## Goal of the exercise
Exactly transcribe the span of lines from the one containing "Given: Add a new tab with plus" through the final line of the entries, inclusive, and nothing outside it. Exclude the pictures.

## Exercise data
--------------------

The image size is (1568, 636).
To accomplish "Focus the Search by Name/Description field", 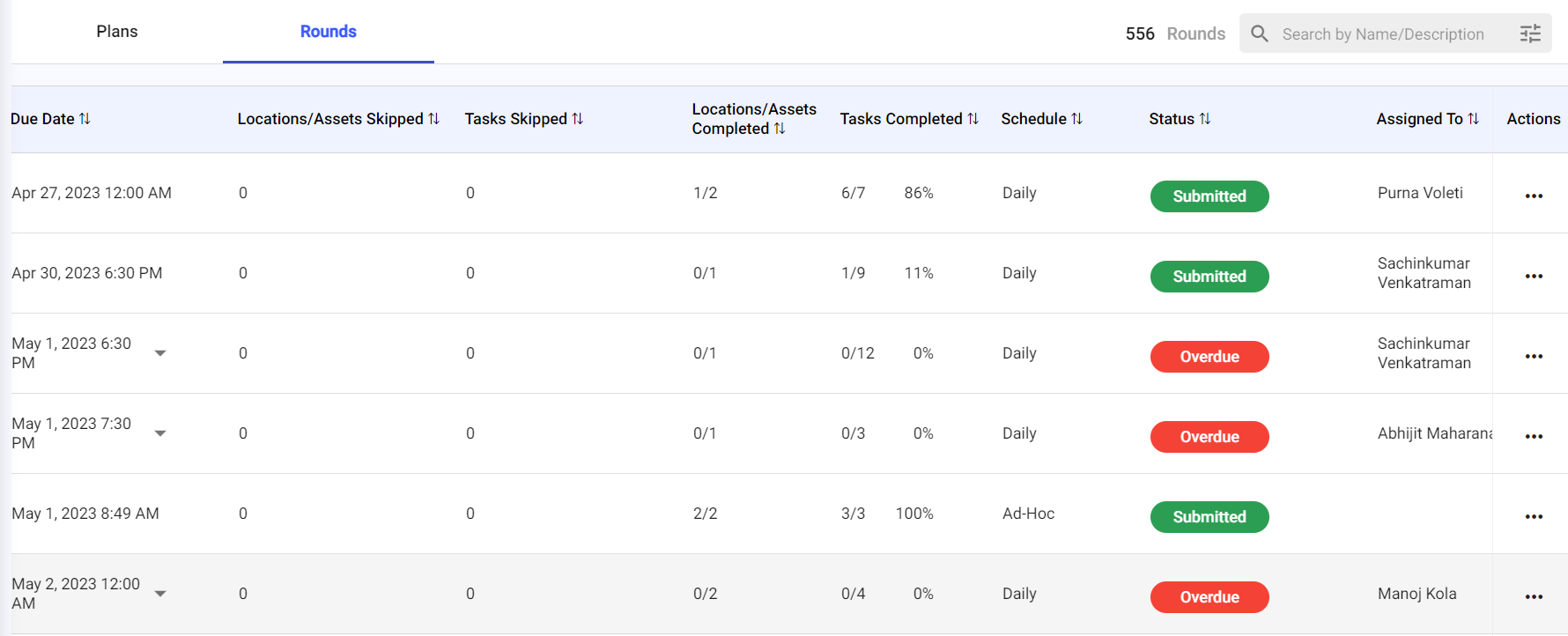I will [1383, 34].
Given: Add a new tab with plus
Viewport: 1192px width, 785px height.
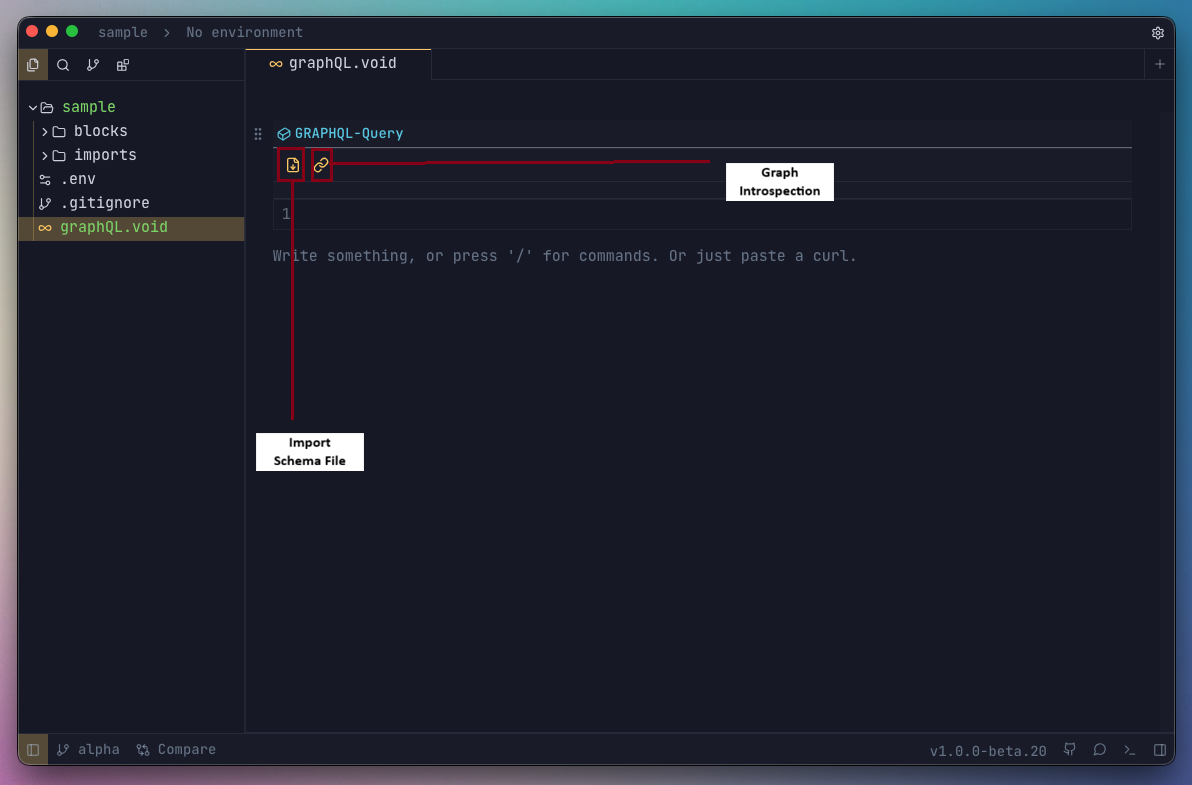Looking at the screenshot, I should point(1160,64).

--------------------

## Solution for this task
Given: Add a new tab with plus
Viewport: 1192px width, 785px height.
Looking at the screenshot, I should point(1160,64).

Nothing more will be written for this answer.